Pain radiating up the side of the hip or thigh.
ITBS is an overuse injury caused by the repetitive action of the iliotibial band as it moves across the lateral femoral epicondyle.
The primary functions of the Iliotibial Band are to:
Provide static stability to the lateral (outer) aspect of the knee.
Control adduction (inward motion) and deceleration of the thigh.
During a run, the ITB performs this function about 90 times per minute, or 22,000 times during a four-hour marathon.
Anatomy and the Biomechanics of ITBS
The iliotibial band (ITB) is a wide, flat, ligamentous structure that originates at the iliac crest and inserts on the lateral aspect of the tibia, just below the knee. The iliotibial band serves as a ligamentous connection between the femur (lateral femoral epicondyle) and the lateral tibia (Gerdy’s Tubercle).
The ITB is not attached to bone as it passes between the femur and the tibia. This allows the ITB to move forward and backward with knee flexion and extension.
When the ITB is shortened or stressed, the repetitive motion of the knee causes friction and inflammation of the band.
When the knee is flexed at an angle greater than 30 degrees, the iliotibial band moves back behind the lateral femoral epicondyle.
During knee extension, the ITB shifts forward in front of the lateral femoral epicondyle.
With ITBS, the bursa often become inflamed, causing a clicking sensation as the knee flexes and extends.
Always Consider the Kinetic Chain
The entire kinetic chain (above and below the injury) must perform properly to ensure effectiveness of the treatment, and to ensure optimum performance at the sport. Patterns of dysfunction will develop if any segment of the kinetic chain is not functioning properly.
The ITBS Injury Process
ITBS can be caused by damage to many different soft tissues, but the underlying injury process is very similar for all the soft tissues.
Changes in biomechanics causes increased stress, internal pressure, and increased friction that leads to inflammation, and eventually, the formation of adhesions (scar tissue) within the ITB or along its kinetic chain.
Scar tissue is like glue; it restricts the translation or movement of adjacent tissues, causing friction, and leads to inflammation.
Chronic irritation leads to small tears within the ITB. This produces an inflammatory reaction. Once the inflammatory condition has started, even simple tasks such as walking can put considerable internal pressure on the ITB.
This constant internal pressure limits circulation to the tissue, resulting in decreased delivery of oxygen to soft tissues. Decreased oxygen causes several biochemical changes that result in the formation of yet more adhesions within the ITB.
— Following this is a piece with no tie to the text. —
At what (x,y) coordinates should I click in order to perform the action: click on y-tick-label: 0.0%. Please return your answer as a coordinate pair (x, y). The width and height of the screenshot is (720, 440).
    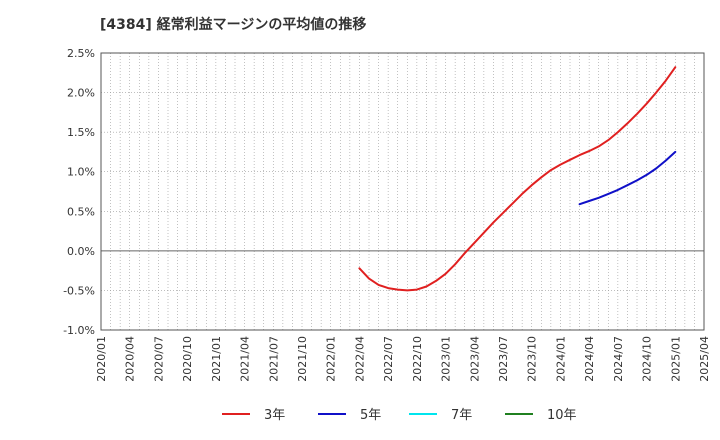
    Looking at the image, I should click on (81, 252).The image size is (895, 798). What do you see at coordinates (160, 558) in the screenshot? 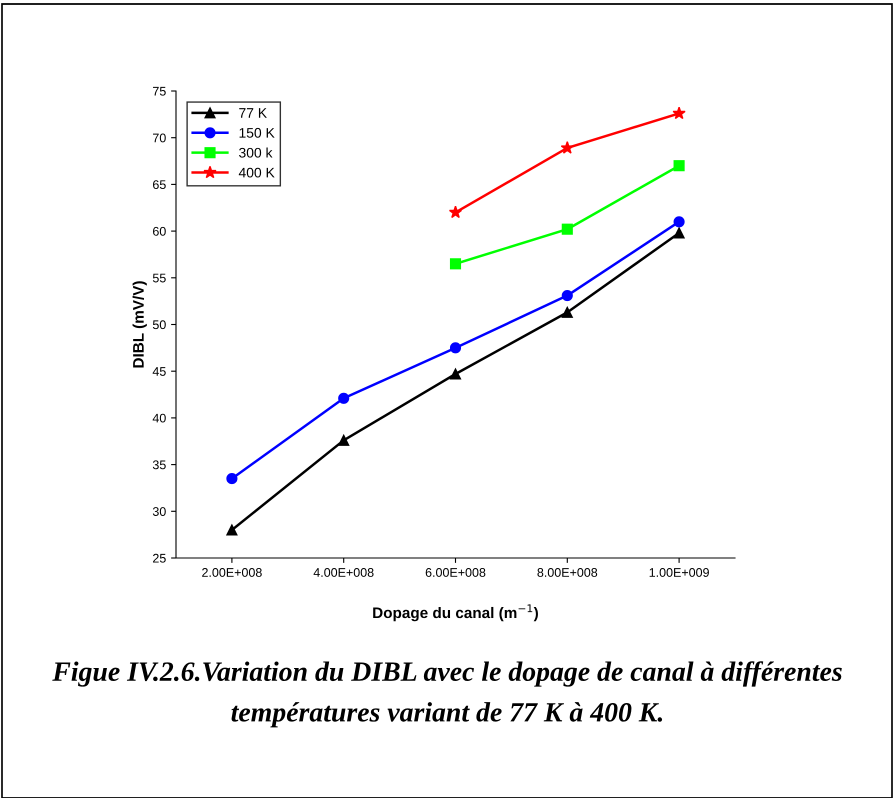
I see `y-tick-label: 25` at bounding box center [160, 558].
This in turn creates more restrictions, inflammation, and swelling. The body responds to inflammation by laying down additional scar tissue (cross fibers across the tissue) in an attempt to stabilize the affected area. This scar tissue:
Inhibits nerve function
Causes ongoing friction and pressure
Results in the production of yet more cross fibers and adhesions across inflamed soft tissues
It is extremely important to be as specific as possible when identifying the soft tissue structures involved in any condition. Different athletes may present with identical pain patterns at the ITB, yet they may have completely different structures that are impairing motion or causing the injury.
Before treatment takes place, an extremely accurate examination and diagnosis must be performed. It is important to look past the initial point of pain and identify all the other structures that are involved in the kinetic chain.
The Need for Accurate Diagnosis
What Should you Do During the Acute Stage of Injury
Because of the inflammatory nature of this injury, it is highly recommended that the athlete use ice massage for 3-5 minutes, over the affected area until it is numb. The more acute the condition the more essential ice massage becomes.
Usually, for conventional treatment for ITBS, a reduction or stop in training is necessary.